Cal Martin of St. Andrews West, making the case for an independent South Stormont Township library board, as a means of reviving the St. Andrews West branch. Zandbergen photo, Nation Valley News

Nelson Zandbergen
Nation Valley News

LONG SAULT — South Stormont could theoretically withdraw the $380,000 property owners contribute annually to the United Counties library system and use the money to fund a local township-based rival, South Stormont Mayor Jim Bancroft confirmed for Nation Valley News last week, after a delegation proposed the “secession” strategy to council.

Verifying the core idea put forward in great detail Sept. 28 by Cal Martin of St. Andrews West, Bancroft explained that if local council voted to quash the bylaw underpinning the township’s participation in the SD&G Library system, the United Counties government would be compelled to exempt South Stormont properties from a small percentage of the upper-tier tax levy now earmarked for that system.

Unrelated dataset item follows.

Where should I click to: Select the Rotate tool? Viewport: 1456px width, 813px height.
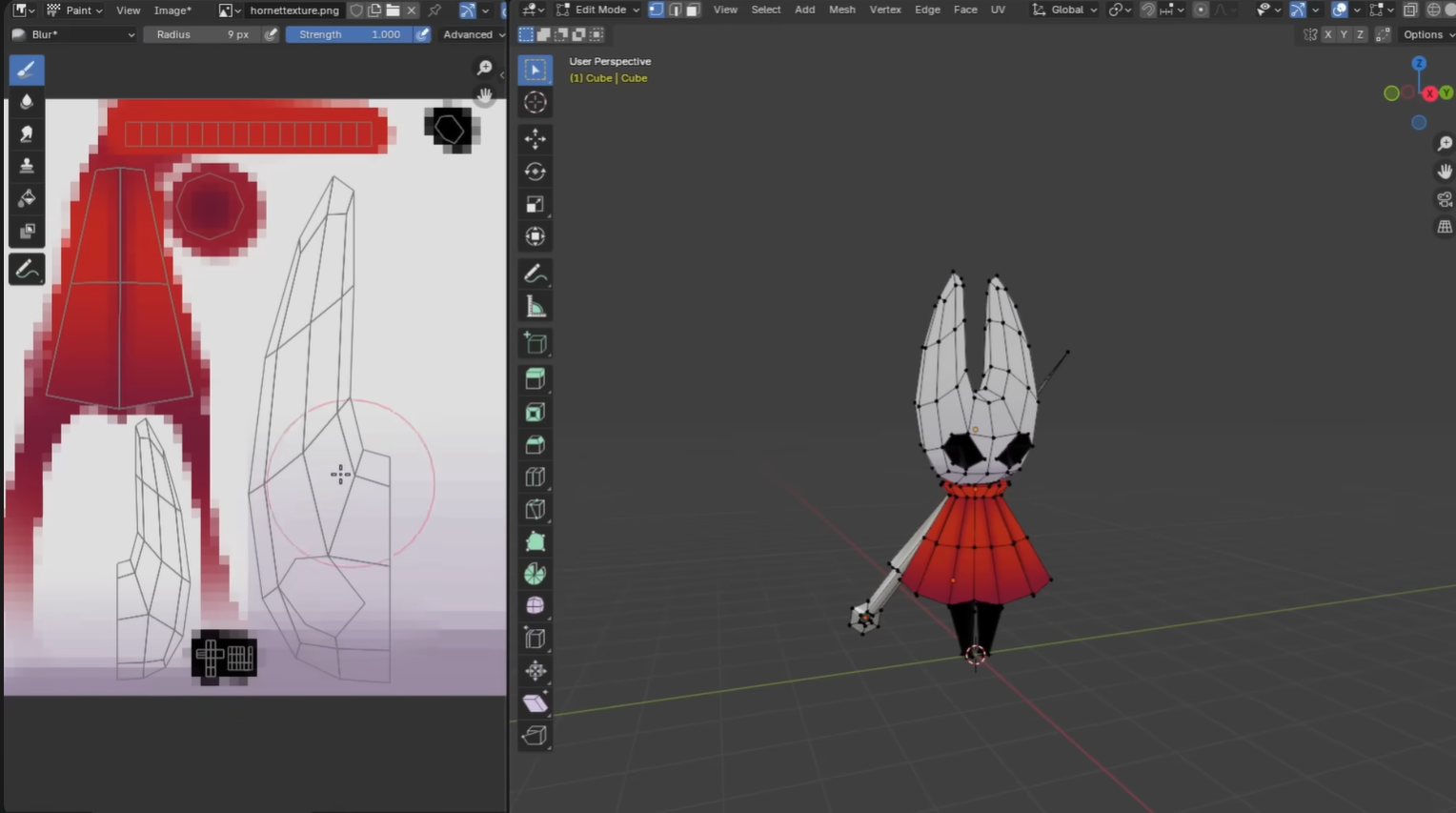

South Stormont Mayor Jim Bancroft. Zandbergen photo, Nation Valley News

South Stormont Mayor Jim Bancroft. Zandbergen photo, Nation Valley News

In a revenue swap, South Stormont could then conceivably raise its own tax rate to collect that money itself and — with those resources — take over operations of the library branches in Ingleside and  Long Sault, and revive the St. Andrews West branch closed by the SD&G Library board last month.

There is precedent in having a local municipality operate its own independent library system this way, as the Village of Iroquois did so prior to its amalgamation into South Dundas in 1998.

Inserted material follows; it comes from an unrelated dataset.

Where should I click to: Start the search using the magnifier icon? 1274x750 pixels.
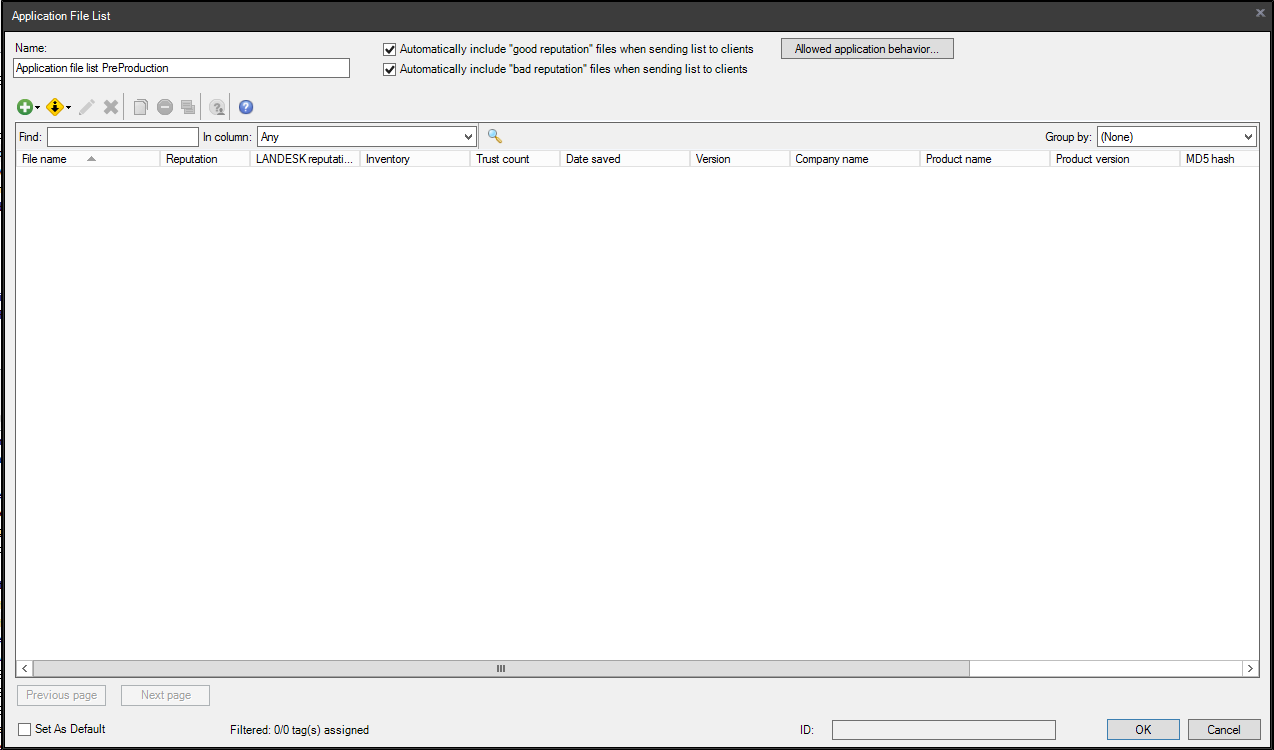(494, 135)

South Stormont already acts as landlord on library facilities in the township, including the shuttered St. Andrews West site, Bancroft also confirmed.

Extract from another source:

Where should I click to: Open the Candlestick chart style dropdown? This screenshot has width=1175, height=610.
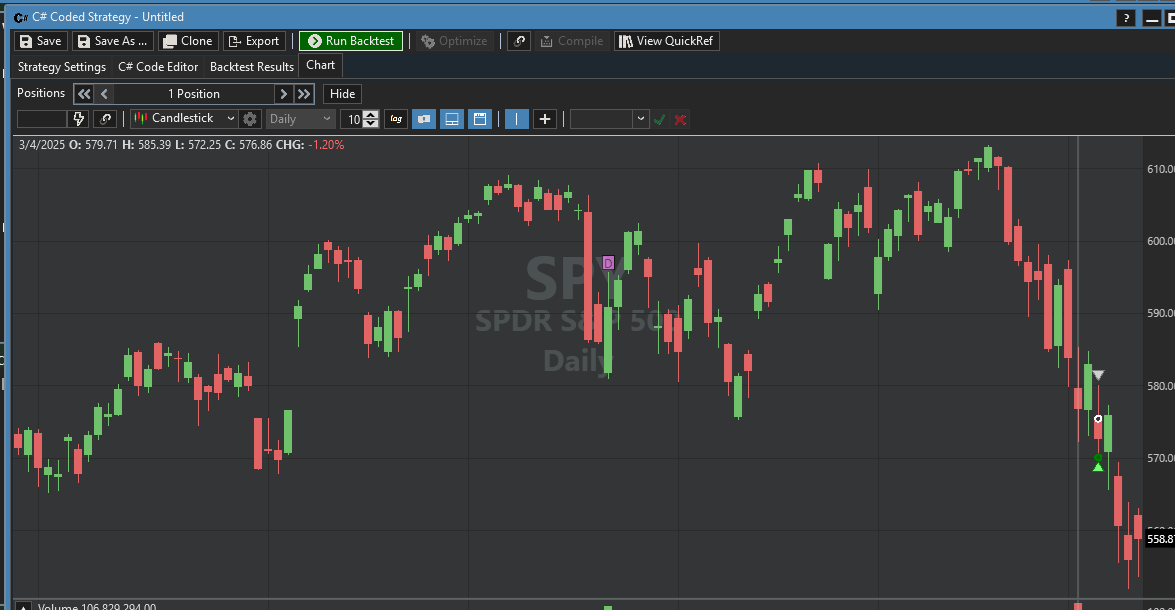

In his PowerPoint presentation earlier that evening, Martin methodically made the case that South Stormont residents have been poorly served for the sum they contribute to the SD&G Library system. “The amount of service we’re getting back is unacceptable,” said Martin, who has led the charge in St. Andrews West against the closure of that branch. “Our three branches cost less than $150,000 to operate,” he asserted. “Clearly, we’re not getting our money’s worth.”

No entity was better placed to provide library service to South Stormont residents than the township itself, he argued, also pointing out that an independent township library system would have access to SD&G’s book collection through the established inter-library loan program.

He also suggested the SD&G Library Board may impose cuts in the hours of operation at Long Sault — although Deputy Mayor Tammy Hart contested that allegation.

The SD&G Library Board’s treatment of South Stormont is “very much like an abusive relationship,” Martin alleged. “Nothing in their pattern of behaviour indicates that anything will change.”

Leaving the relationship “is not really that scary,” he added.

Bancroft said that township staff have been tasked with examining Martin’s idea further. Those officials are due to report at the next council meeting.

In a controversial move, the SD&G Library Board closed the St. Andrews West, Morewood and Dalkeith branches on Sept. 3.